- YOUR INSTRUCTIONS:
Within the data that follows, set down exactly the lines from the one containing "Where should I click to: Click into" through the one containing "Collapse the DedekindDomain", both ends included.

- Stored records:
________________________________________

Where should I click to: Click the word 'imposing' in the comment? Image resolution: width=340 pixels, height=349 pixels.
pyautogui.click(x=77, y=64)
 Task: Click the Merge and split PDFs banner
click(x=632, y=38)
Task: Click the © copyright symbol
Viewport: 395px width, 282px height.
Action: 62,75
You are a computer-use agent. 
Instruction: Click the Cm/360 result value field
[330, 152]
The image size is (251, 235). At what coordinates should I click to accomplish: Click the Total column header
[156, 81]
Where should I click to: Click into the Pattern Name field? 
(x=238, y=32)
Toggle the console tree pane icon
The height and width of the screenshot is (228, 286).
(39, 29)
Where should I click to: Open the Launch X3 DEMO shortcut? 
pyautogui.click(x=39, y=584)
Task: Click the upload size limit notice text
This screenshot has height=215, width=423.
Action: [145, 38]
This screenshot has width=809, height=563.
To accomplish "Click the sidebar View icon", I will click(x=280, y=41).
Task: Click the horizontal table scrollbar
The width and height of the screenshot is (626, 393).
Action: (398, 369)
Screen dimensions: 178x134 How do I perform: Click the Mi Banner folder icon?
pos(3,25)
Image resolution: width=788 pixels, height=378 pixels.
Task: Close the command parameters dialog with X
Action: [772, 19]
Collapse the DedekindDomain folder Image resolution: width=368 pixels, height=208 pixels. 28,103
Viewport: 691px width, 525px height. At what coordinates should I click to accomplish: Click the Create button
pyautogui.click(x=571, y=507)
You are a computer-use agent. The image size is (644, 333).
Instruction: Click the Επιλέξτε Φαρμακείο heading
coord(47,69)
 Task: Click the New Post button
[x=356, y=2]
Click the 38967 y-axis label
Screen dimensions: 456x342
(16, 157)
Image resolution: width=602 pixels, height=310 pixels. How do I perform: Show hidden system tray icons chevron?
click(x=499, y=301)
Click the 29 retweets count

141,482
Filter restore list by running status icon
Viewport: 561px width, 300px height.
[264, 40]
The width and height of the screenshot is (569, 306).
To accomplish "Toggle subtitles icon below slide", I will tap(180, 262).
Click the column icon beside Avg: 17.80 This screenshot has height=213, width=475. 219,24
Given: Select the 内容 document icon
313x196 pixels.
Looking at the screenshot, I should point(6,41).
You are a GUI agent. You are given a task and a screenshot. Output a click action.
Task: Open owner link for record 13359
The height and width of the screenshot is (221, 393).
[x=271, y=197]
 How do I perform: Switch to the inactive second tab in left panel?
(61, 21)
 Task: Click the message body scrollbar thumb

________________________________________

- ANSWER BELOW:
Where should I click to: Click into the Pattern Name field? 
(x=238, y=32)
Toggle the console tree pane icon
The height and width of the screenshot is (228, 286).
(39, 29)
Where should I click to: Open the Launch X3 DEMO shortcut? 
pyautogui.click(x=39, y=584)
Task: Click the upload size limit notice text
This screenshot has height=215, width=423.
Action: [145, 38]
This screenshot has width=809, height=563.
To accomplish "Click the sidebar View icon", I will click(x=280, y=41).
Task: Click the horizontal table scrollbar
The width and height of the screenshot is (626, 393).
Action: (398, 369)
Screen dimensions: 178x134 How do I perform: Click the Mi Banner folder icon?
pos(3,25)
Image resolution: width=788 pixels, height=378 pixels.
Task: Close the command parameters dialog with X
Action: [772, 19]
Collapse the DedekindDomain folder Image resolution: width=368 pixels, height=208 pixels. 28,103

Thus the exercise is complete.